La trasparenza della pubblicità online è uno dei temi più discussi di recente. L’evoluzione dei motori di ricerca ha reso sempre più sottile il confine tra risultati organici e contenuti sponsorizzati. Dettaglio che ha spinto aziende e utenti a chiedere maggiore chiarezza. In tale scenario, Google ha annunciato una modifica nella gestione e nella visualizzazione degli annunci sul proprio motore di ricerca. La novità riguarda l’aspetto visivo e funzionale della pubblicità. I link sponsorizzati non compariranno più tra i risultati in modo quasi indistinto, ma saranno raccolti in un riquadro separato. Il quale verrà posto nella parte superiore della pagina. Tale spazio dedicato resterà fisso anche mentre l’utente scorre i risultati, offrendo così una distinzione immediata rispetto ai link organici.
Google: ecco cosa cambia con la pubblicità nei risultati
In passato, il modo in cui l’azienda segnalava la pubblicità era stato oggetto di critiche. Fino a poco fa, gli annunci venivano identificati solo da un piccolo tag con la dicitura “Ad”. Quest’ultima è stata poi sostituita da “Sponsored”, considerata più chiara, ma non sufficiente a evitare confusione. L’attuale aggiornamento mira dunque a rispondere a quelle osservazioni, intervenendo non tanto sul contenuto degli annunci, ma sul loro contesto visivo.

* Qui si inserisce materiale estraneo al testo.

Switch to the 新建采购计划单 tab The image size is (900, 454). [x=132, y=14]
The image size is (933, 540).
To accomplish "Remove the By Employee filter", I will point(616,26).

A tal proposito, è disponibile la possibilità di nascondere completamente la sezione pubblicitaria. Alla fine del riquadro compare un pulsante che consente di comprimere tutti gli annunci sotto l’intestazione. Con un secondo tocco, la sezione può essere riaperta, restituendo all’utente la possibilità di scegliere come interagire con i contenuti sponsorizzati.
Google ha confermato che il nuovo formato è già in fase di distribuzione su tutte le principali piattaforme (desktop, smartphone e tablet). La scelta di separare gli spazi pubblicitari rappresenta un segnale di cambiamento per l’azienda di Mountain View. In un ecosistema dove la pubblicità resta una fonte di sostegno essenziale per le piattaforme digitali, la possibilità per gli utenti di riconoscere e gestire gli annunci potrebbe ridefinire l’intera esperienza.